(Element lookup records)
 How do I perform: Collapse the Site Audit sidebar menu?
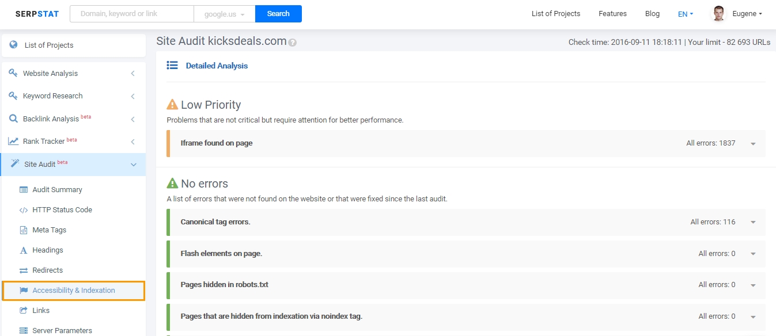coord(134,165)
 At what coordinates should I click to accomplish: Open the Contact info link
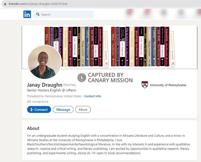92,96
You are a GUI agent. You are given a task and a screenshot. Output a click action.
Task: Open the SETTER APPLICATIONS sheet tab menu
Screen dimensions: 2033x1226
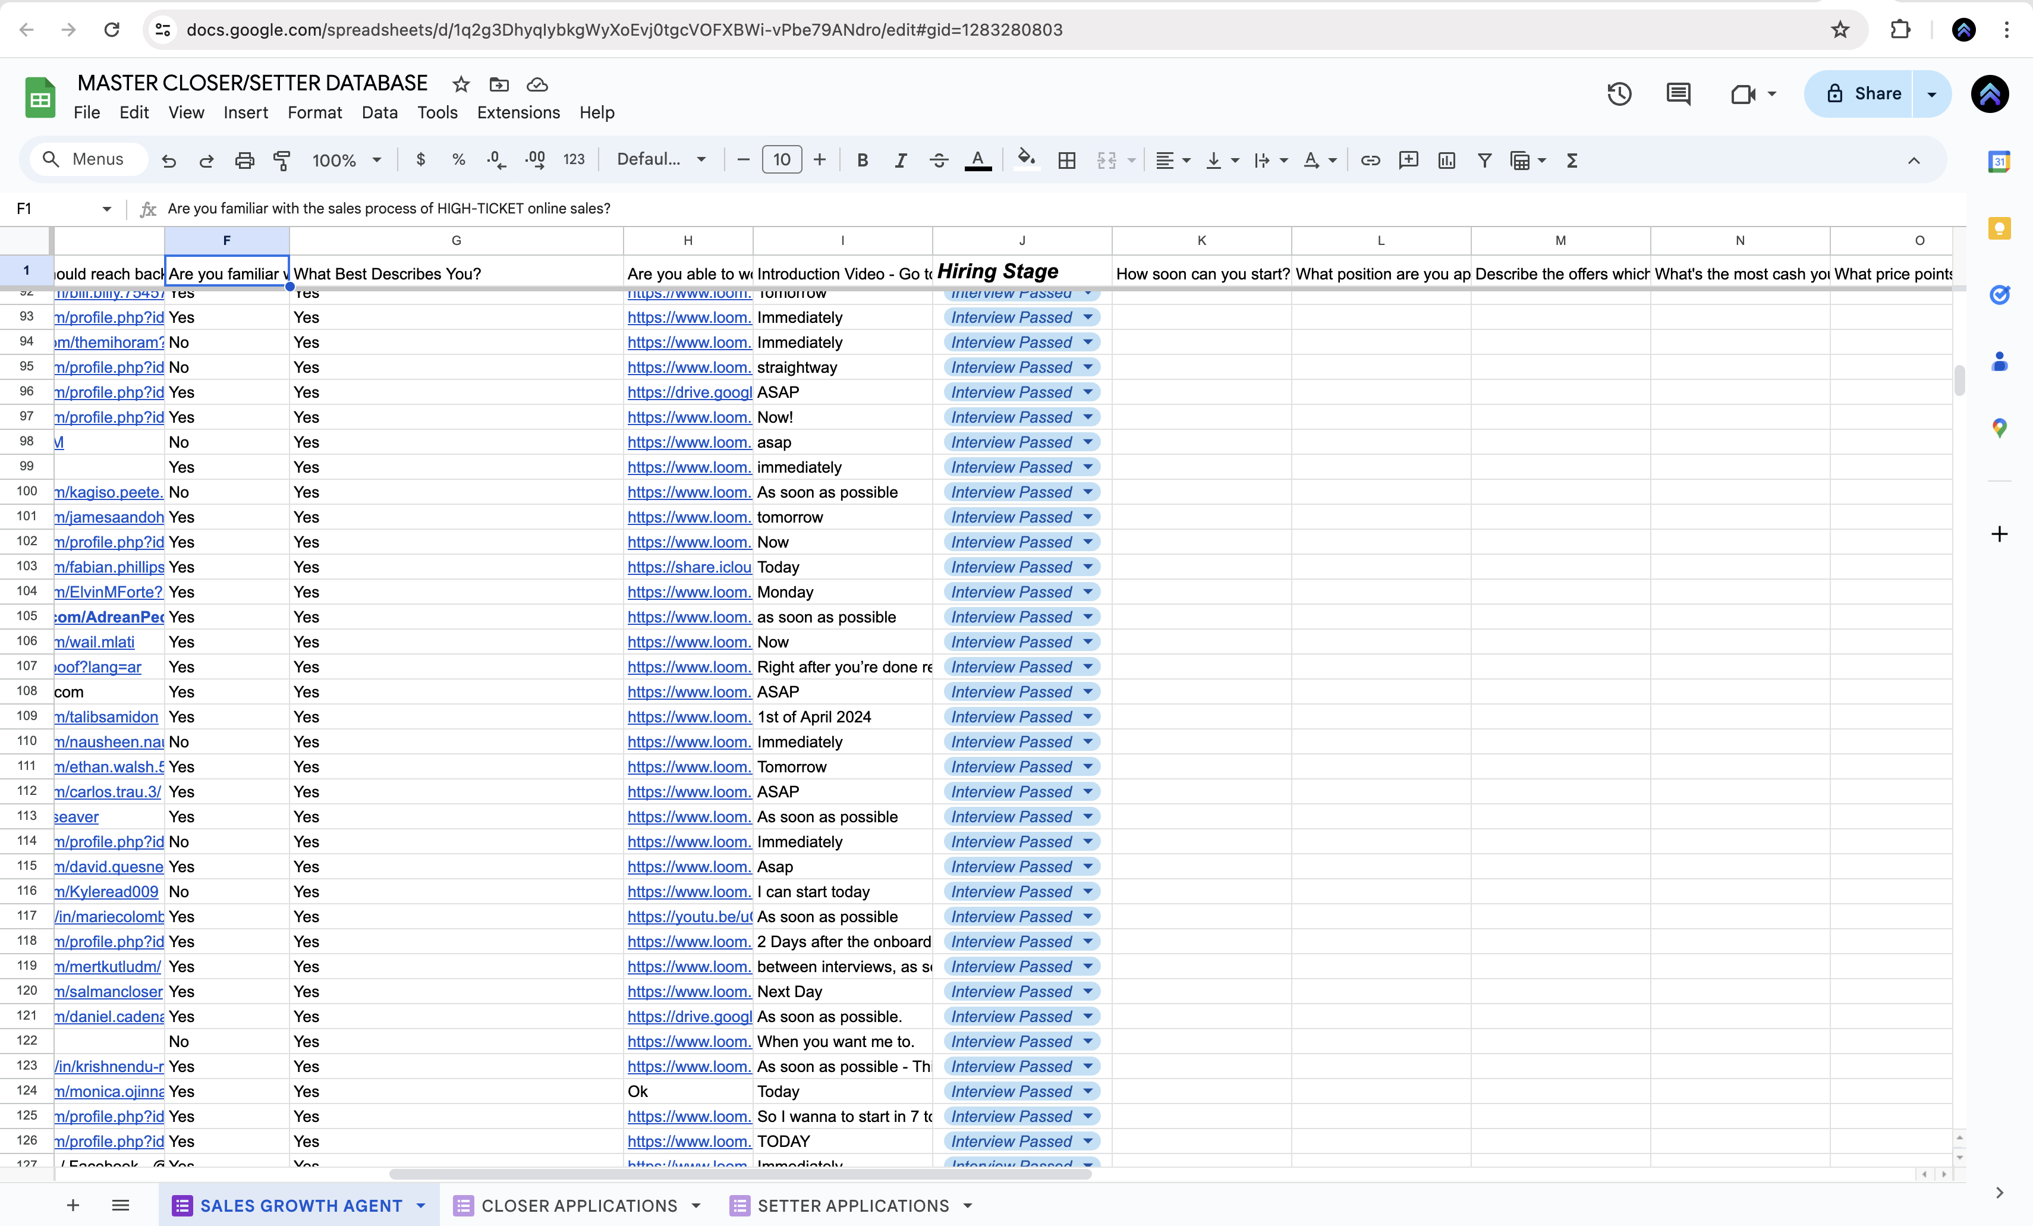(x=967, y=1205)
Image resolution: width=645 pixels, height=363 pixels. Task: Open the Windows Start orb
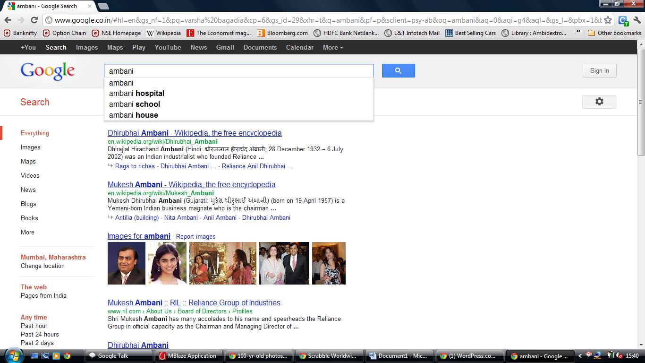point(13,355)
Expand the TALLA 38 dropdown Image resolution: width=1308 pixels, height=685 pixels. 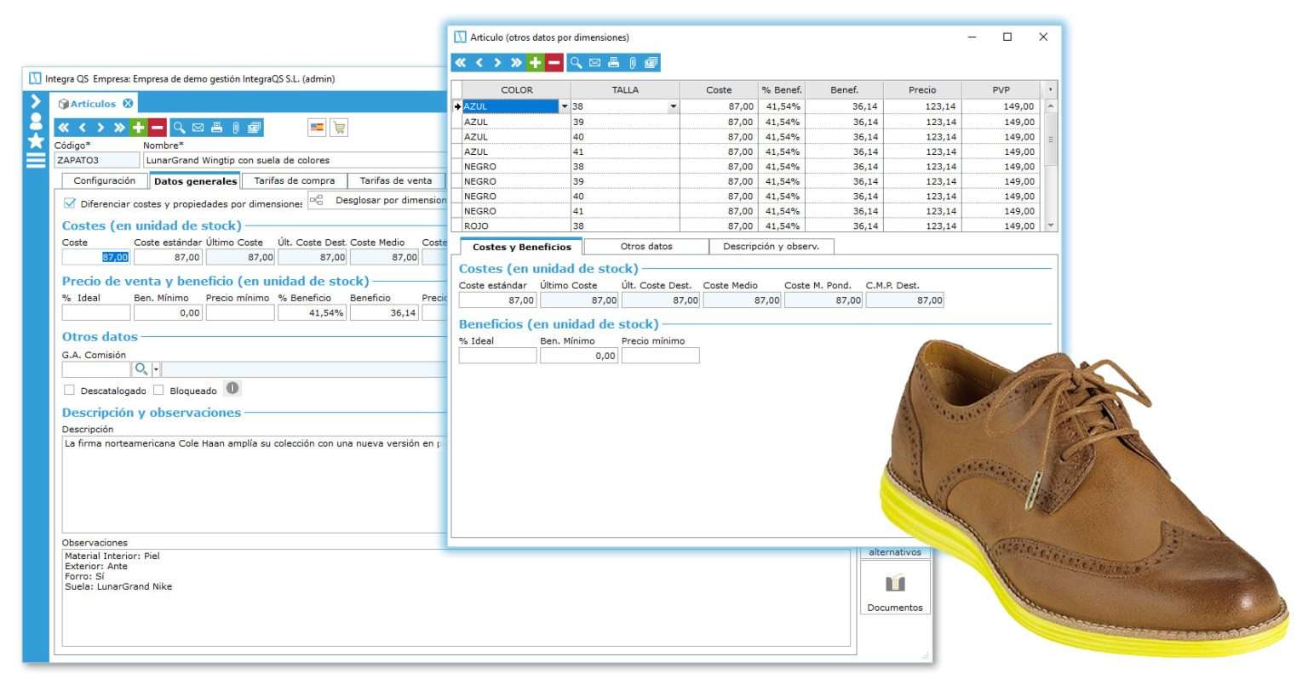point(673,106)
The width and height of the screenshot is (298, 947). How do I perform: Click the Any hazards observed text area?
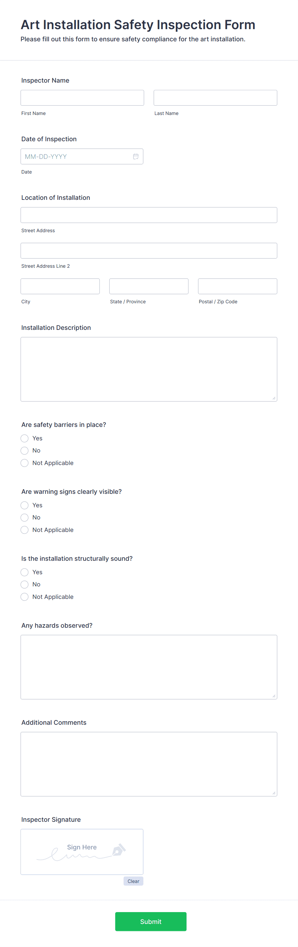click(149, 667)
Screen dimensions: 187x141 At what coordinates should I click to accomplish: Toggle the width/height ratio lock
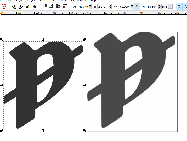tap(137, 7)
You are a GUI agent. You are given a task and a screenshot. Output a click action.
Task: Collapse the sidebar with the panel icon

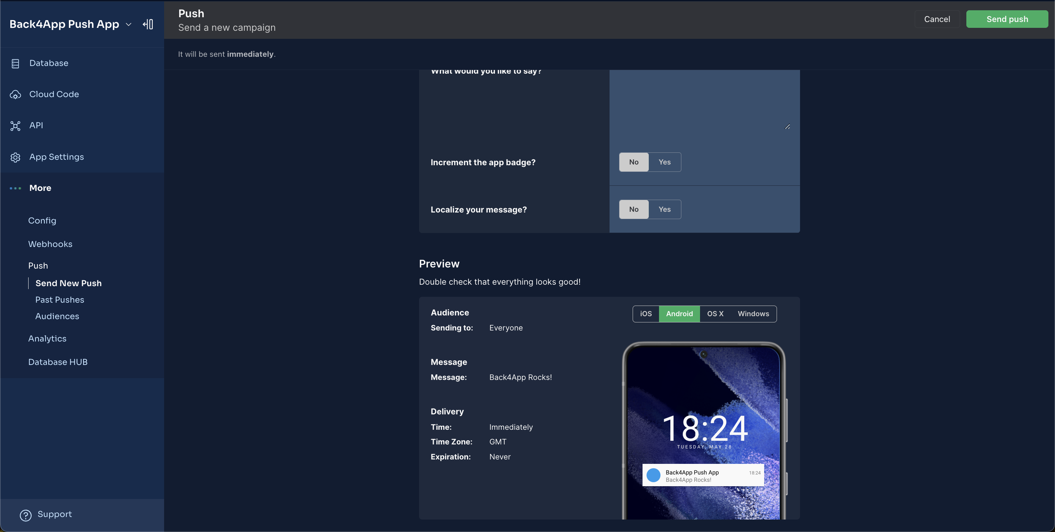[x=148, y=24]
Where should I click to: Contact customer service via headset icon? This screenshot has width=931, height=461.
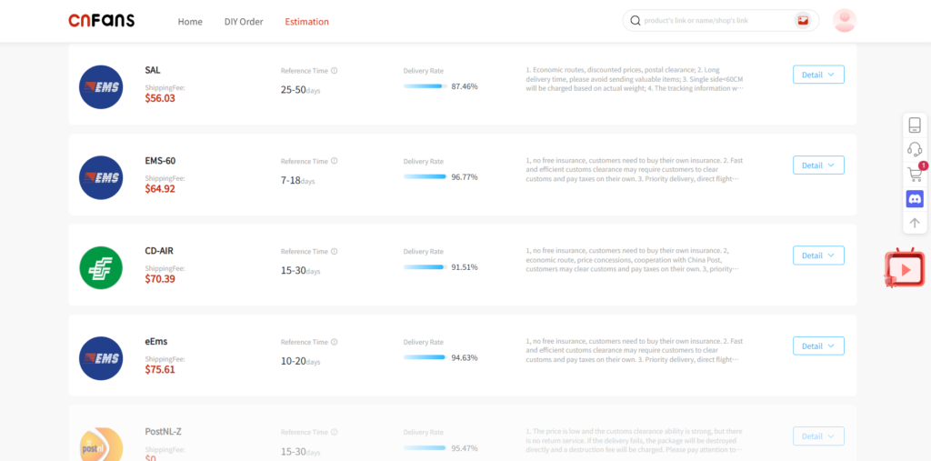(x=915, y=149)
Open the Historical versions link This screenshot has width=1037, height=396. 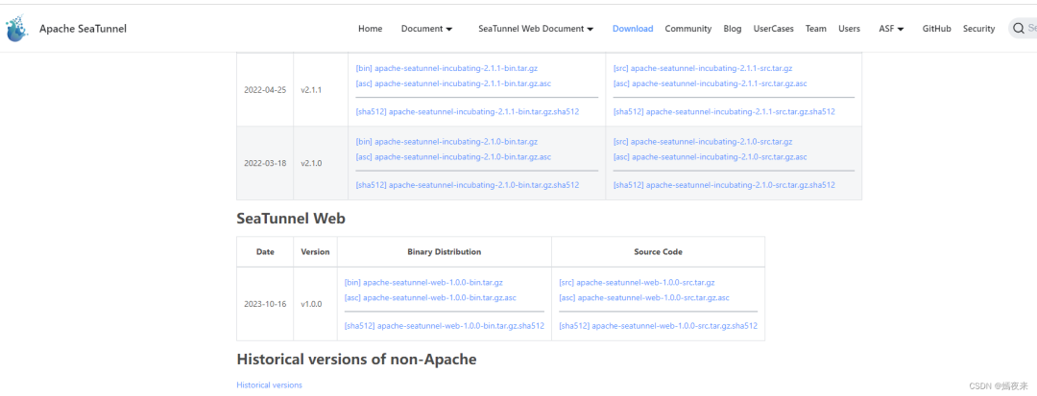click(x=269, y=385)
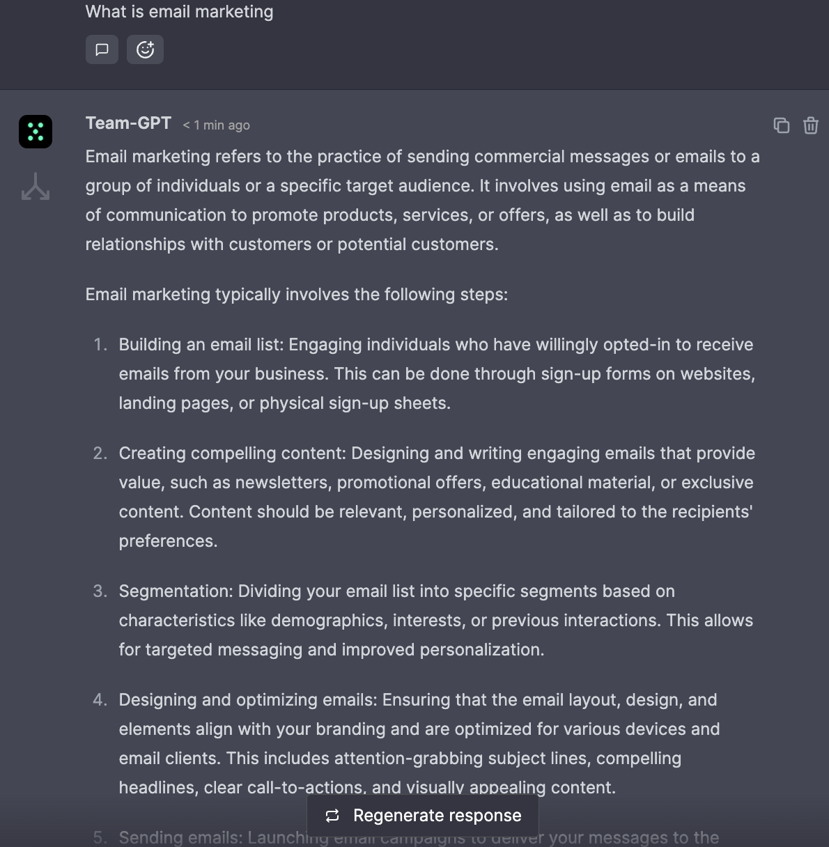Click the partially visible "Sending emails" step
Image resolution: width=829 pixels, height=847 pixels.
coord(209,837)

» Work to do: In how many lines of the material above does the string "should" appear, with case taken into account? Give only the number.

» Answer for the task: 3